Algumas pessoas na platéia estavam começando a se manifestar ruidosamente, o que demandava maior contingente de seguranças para manter a ordem. De qualquer forma, eu já estava me inquietando para onde tudo estava se encaminhando.
- Respondendo sua pergunta, digo a você e a todos que vim trazer-lhes a paz, mas não aquela concebida na mentira. A paz não é ausência de violência e sim a cortesia e o amor que se possa ter para com o próximo. Não há paz quando as pessoas se armam esperando um gesto agressivo dos outros, pois o ato de armar-se já é agressivo. Não há paz quando apenas um grupo seleto pode usufruir determinadas prerrogativas, enquanto multidões vivem em meio ao sofrimento e a angustia. Vim trazer a paz, uma segunda vez, e de uma forma contundente e direta, para não dar margens às segundas intenções dos fazedores de seitas, que buscam dividir os homens enquanto toda minha mensagem visa apenas uni-los.
- Se era preciso que viesses uma outra vez, porque a forma de uma mosca?

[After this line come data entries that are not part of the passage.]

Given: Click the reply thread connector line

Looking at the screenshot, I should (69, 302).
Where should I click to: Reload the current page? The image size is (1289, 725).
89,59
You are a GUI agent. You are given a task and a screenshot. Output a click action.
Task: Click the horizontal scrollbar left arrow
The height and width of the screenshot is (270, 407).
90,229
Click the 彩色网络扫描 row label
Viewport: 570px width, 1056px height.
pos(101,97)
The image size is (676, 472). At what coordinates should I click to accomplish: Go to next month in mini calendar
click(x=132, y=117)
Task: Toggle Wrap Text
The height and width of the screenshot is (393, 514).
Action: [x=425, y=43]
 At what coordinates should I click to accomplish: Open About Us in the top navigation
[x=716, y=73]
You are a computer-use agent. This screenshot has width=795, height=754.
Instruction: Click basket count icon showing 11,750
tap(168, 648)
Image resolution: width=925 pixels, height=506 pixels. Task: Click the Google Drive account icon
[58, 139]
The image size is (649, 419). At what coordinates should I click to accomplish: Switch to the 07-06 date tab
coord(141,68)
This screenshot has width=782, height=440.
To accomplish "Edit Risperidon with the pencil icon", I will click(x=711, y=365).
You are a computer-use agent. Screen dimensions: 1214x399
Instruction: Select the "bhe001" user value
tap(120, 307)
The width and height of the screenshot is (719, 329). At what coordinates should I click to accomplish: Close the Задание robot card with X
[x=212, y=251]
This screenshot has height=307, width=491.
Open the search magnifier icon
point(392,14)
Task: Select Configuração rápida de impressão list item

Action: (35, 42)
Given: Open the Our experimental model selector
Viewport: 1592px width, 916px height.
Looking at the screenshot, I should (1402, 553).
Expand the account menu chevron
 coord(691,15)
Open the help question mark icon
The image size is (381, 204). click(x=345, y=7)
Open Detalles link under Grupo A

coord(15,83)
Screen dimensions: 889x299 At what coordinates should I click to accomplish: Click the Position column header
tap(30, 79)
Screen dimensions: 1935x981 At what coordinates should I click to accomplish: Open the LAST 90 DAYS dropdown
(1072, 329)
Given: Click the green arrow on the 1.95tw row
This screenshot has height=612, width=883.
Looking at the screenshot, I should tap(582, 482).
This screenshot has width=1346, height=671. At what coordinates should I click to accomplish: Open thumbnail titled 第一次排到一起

- Se aqui me apresentasse na forma de um homem, seria mais um, mais uma voz que diz estar carregando consigo a mensagem, mas são tantos os embusteiros, tantos os enganadores que, nestes tempos ávidos de esperança se lançam a enganar os pequeninos amados de meu Pai, buscando construir seus impérios de luxo sobre a miséria dos homens, que preferi chamar a atenção de todos de uma forma mais enfática.
- Mas, porque a mosca?
- Porque é um ser tão odiado, tão combatido, um ser que todos devotam grande repulsa, que seria como uma bofetada para acordar de uma vez todos os incrédulos. Aqui está uma maravilha, uma obra de Deus para chamar os homens de volta ao caminha da paz e do amor. E aqui estou eu para passar esta mensagem no tempo em que vive uma mosca. Ouça-a e viva-a, pois esta é, de fato, a última chance.
Naquele momento uma mulher enlouquecida começou a gritar e se lançou ao palco, diante das câmeras, sapato em punho, procurando acertar Moska Kristo. Ela gritava histérica, chamando-o de demônio, e sua invasão pois fim ao controle dos seguranças. O programa saiu do ar e Moska Kristo fugiu voando, e ao passar por mim disse: “Espere-me nos fundos.”.
Um pandemônio tomou conta do estúdio, e os seguranças estavam fechando todas as saídas para tentar conter aqueles que queriam a todo custo entrar para matar a mosca. Eu consegui deixar o lugar o mais rápido possível e me dirigi para os fundos do prédio, onde achei Moska Kristo pousado sobre uma caixa de papelão.
- É verdade que você vai viver a vida de uma mosca? Apenas vinte e quatro horas?